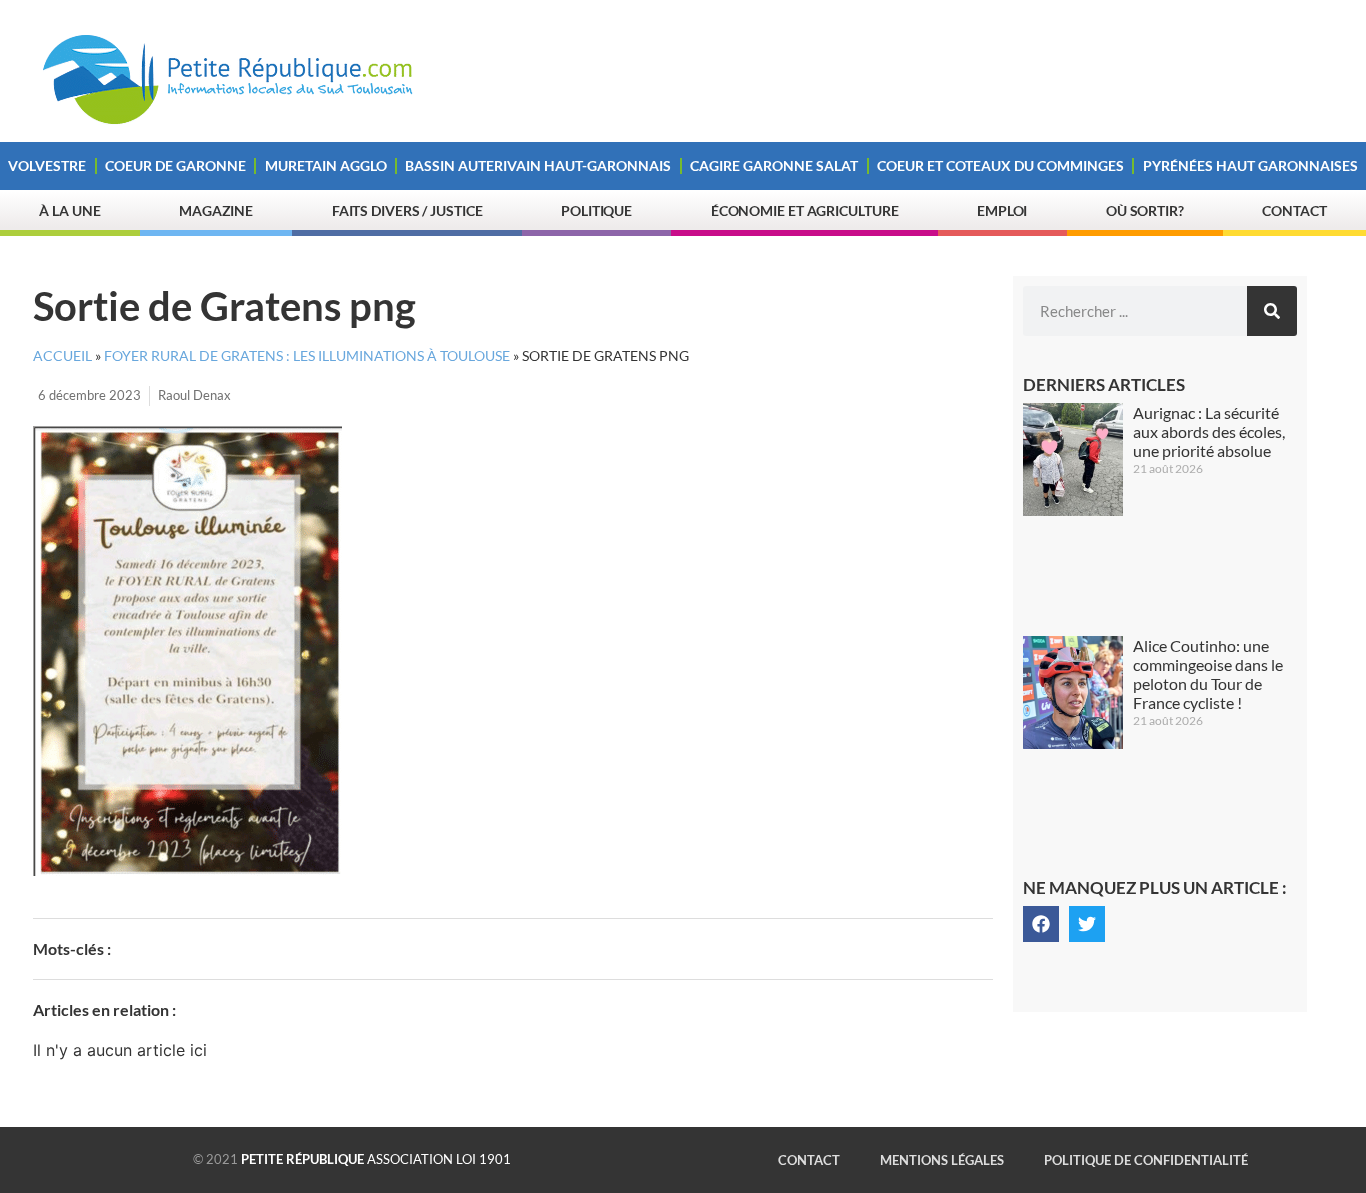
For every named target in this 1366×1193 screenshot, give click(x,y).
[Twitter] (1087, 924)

##########

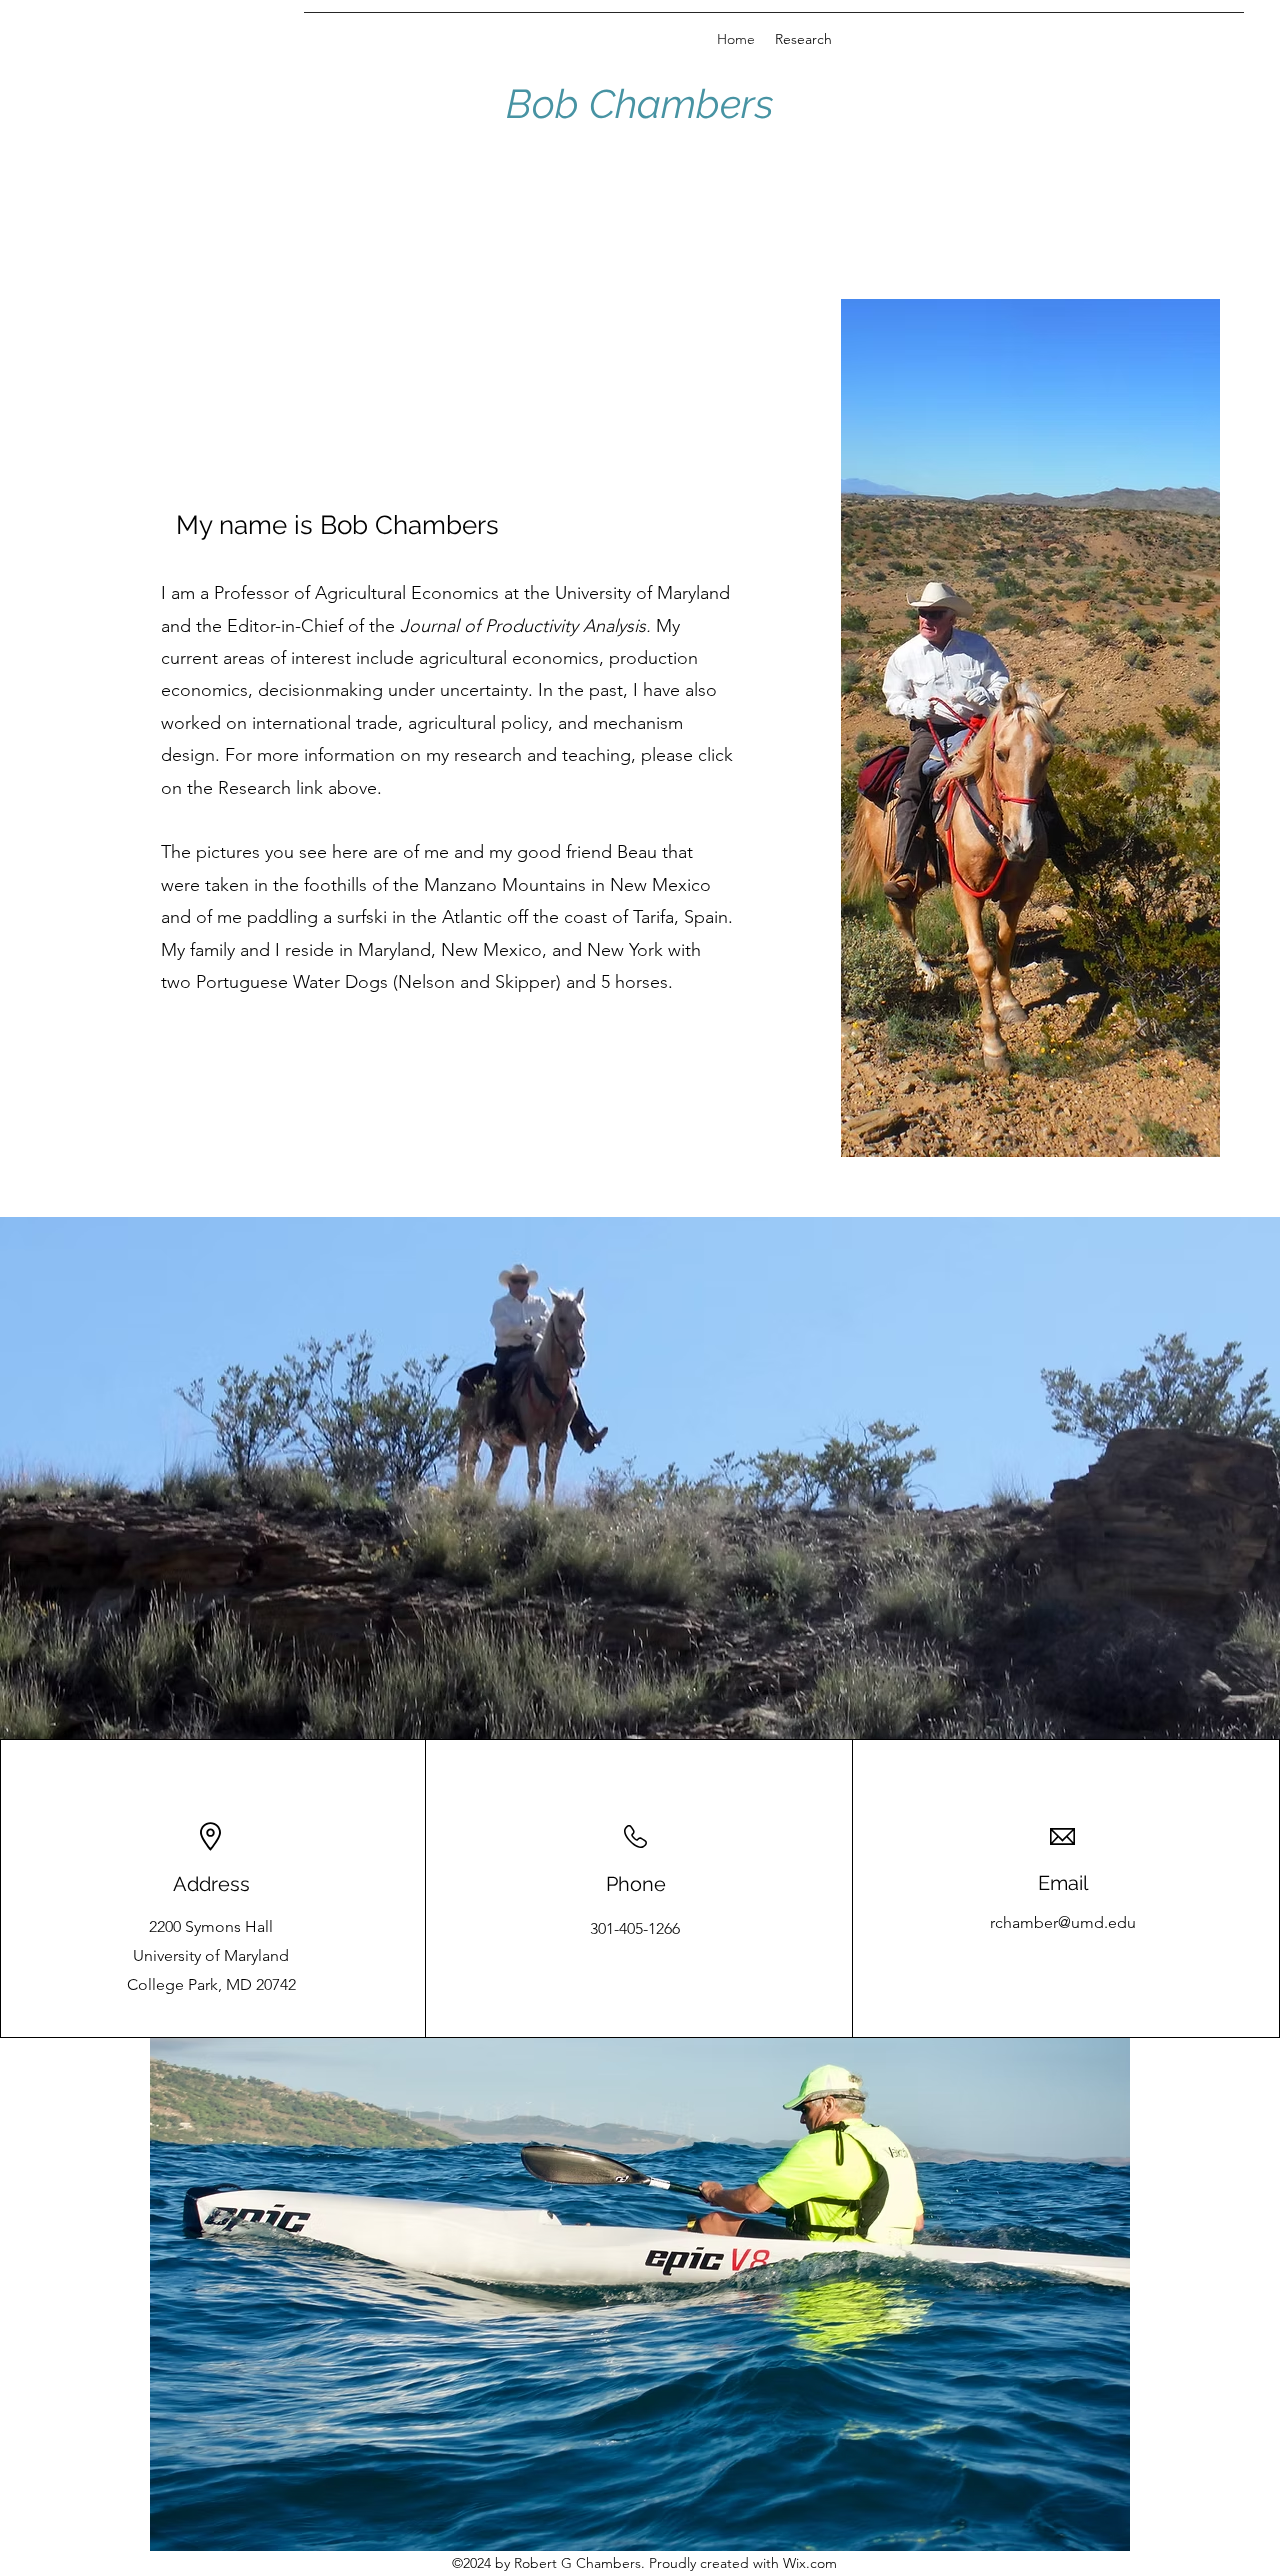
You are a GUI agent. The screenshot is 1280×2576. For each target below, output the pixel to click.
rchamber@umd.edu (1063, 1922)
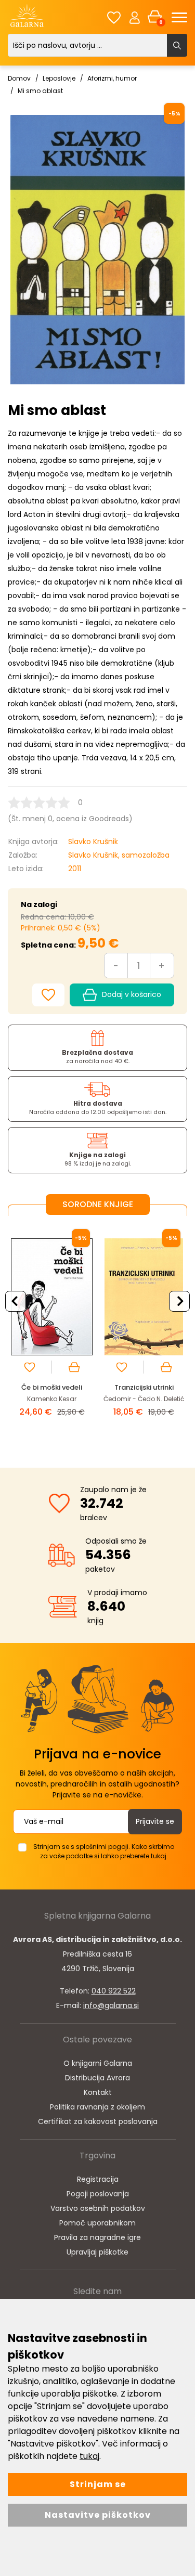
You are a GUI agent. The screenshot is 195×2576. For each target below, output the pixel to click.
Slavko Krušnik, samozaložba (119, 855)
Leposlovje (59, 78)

##########

- _What this task involves_: Which lines of the data contain "agent"? Copy them all.

- _Answer area_:
You are a GUI agent. The screenshot is 1280×2576. For each target below, output the pixel to click.
You are a GUI agent. The screenshot is 195×2576. For each target below, output the pixel to click.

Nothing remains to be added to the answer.